As we have seen of this Government, the way these changes are sold to us does not necessarily relate to the actual outcomes. They would have us believe that appointing Executive Principals to oversee 10 schools (while still doing their job in their own school) and Expert Teachers to go into other schools 2 – 3 days a week (while still doing their job in their own school) will improve student achievement. There is no evidence that this will work and we fail to see how removing a Principal from the running of their own school, or a teacher from the classroom for 2 days every week, will have any benefit for the students of that school and very possibly could be detrimental.
We are concerned about the effect on our students.
It appears that these Principals and Teachers will be appointed based mainly on their National Standards results – the unproven, unreliable and flawed system that this Government has introduced to measure one school against another.
We are concerned about the weight given to these unreliable measures.
Boards of Trustees, and those they represent – our community, have not been consulted, yet the management structure and the way in which staff are employed will change significantly under this initiative. We will lose the ability to staff our school as we believe best meets our needs. We, because of our success, would be penalised by losing our good teachers and management 2 – 3 days a week with no compensation. We, as the community, are the consumers of this service, by far the biggest sector within education, with the good of our children, and tomorrow’s children, at heart, yet we have had the least input.
We are concerned that there is no ‘community’ voice, and that schools will lose their autonomy and individual character.
In addition to the IES changes the Minister has stated ‘The most successful funding systems narrowed the gap between high-achieving rich kids and under-achieving poor kids by strongly incentivising pupil progress (NZ Herald, March 16, 2014). We are concerned that changes to how schools are funded won’t be around the need of the school or its students but rather the academic results. This would see high decile schools most able to meet achievement targets and therefore meet ‘incentives’ for funding, while lower decile schools with poorer resources, less able to achieve targets, penalised – effectively the rich getting richer and the poor getting poorer.
We are concerned that this competitive model will create greater inequity in education.
As part of the ACT/National Confidence and Supply agreement (the tea cup meeting), the Government has initiated a review of the Education Act next year, already stipulating what will and will not be reviewed. They will not allow ‘matters that are currently the subject of Government initiatives, National Standards or new school types (Charter Schools) to be reviewed. However, it will review governance and management matters with a view to creating ‘increased regulatory flexibility’.

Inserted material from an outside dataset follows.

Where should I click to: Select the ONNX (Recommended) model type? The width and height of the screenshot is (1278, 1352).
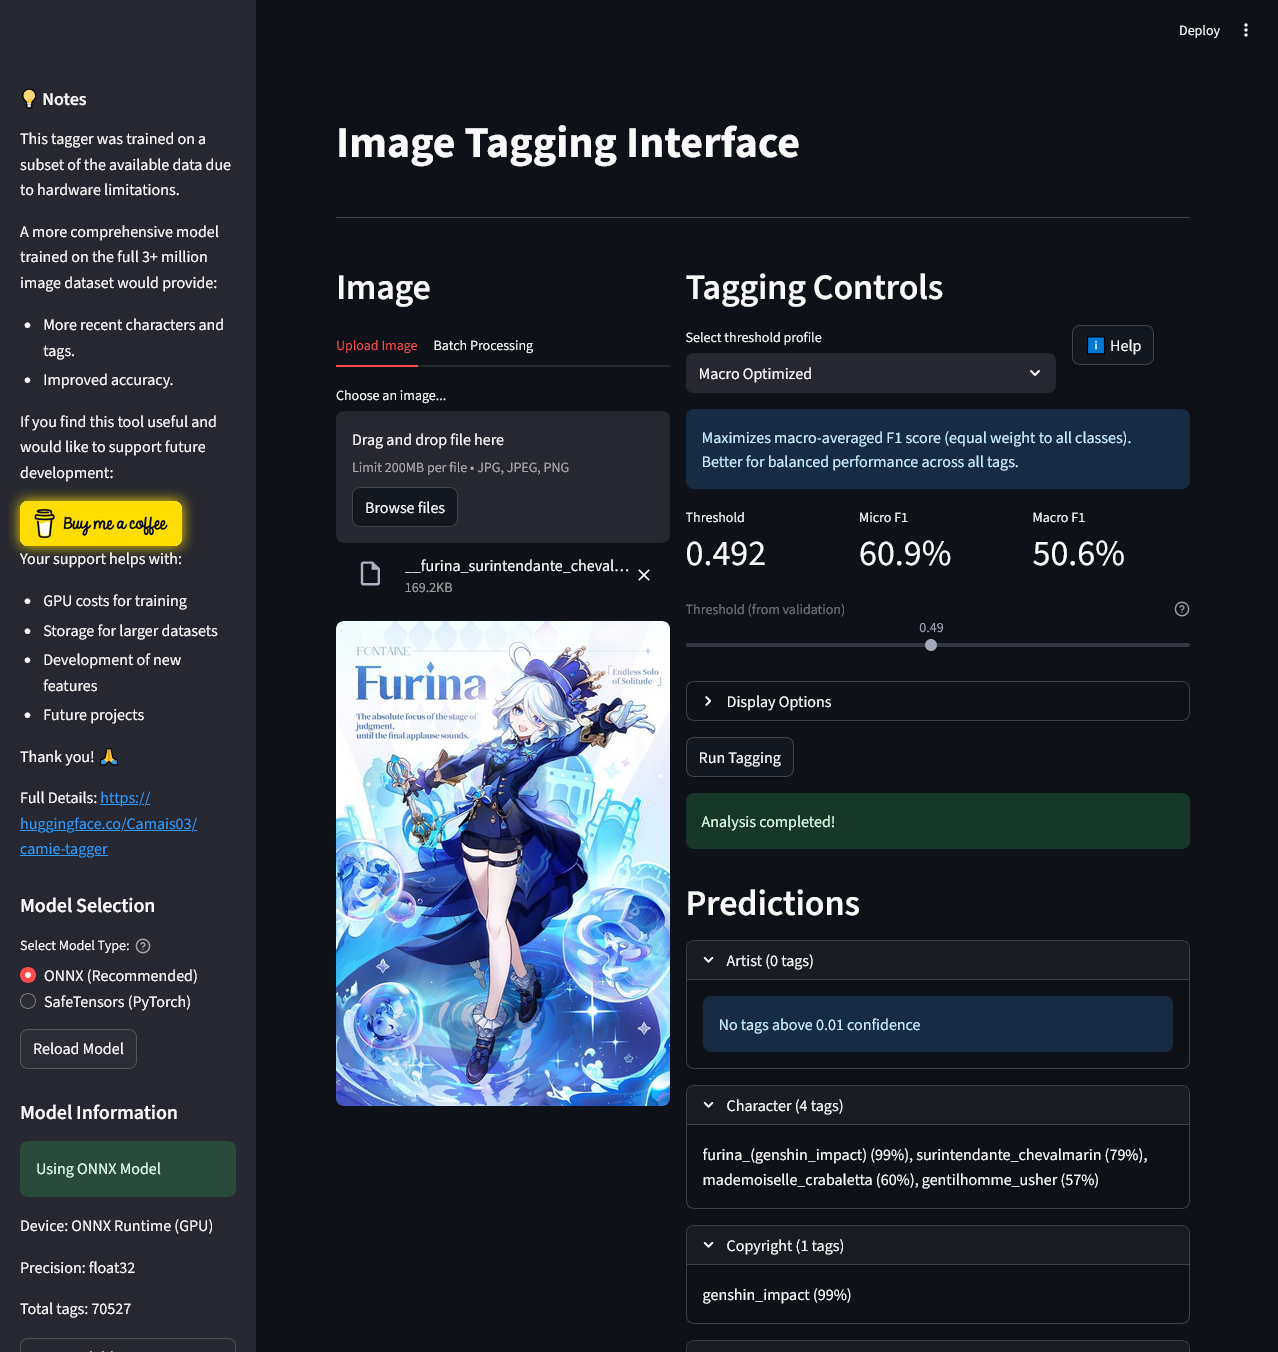tap(27, 975)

We are concerned that they will only review what they want to change – the Governance and Management model that is the key to Tomorrow’s Schoolsand that this could spell the end of a community voice in education. We are concerned that there is no opportunity to review the most recent and drastic changes to our education system.
We are concerned about the lack of democracy in these processes.
We are concerned that the changes are for political purpose rather than for sound educational reasons based on evidence.
We are concerned for the future of education in New Zealand.
We ask that you make yourself aware of the changes afoot. Think about not only today’s students, but those in 10 and 20 years time – your grandchildren, and their ability to access a quality education. Will the world that they live in give equal education opportunities to those less fortunate? Will we as parents and a community have a say? Will our children be on a treadmill from preschool onwards? Will we be growing great citizens?”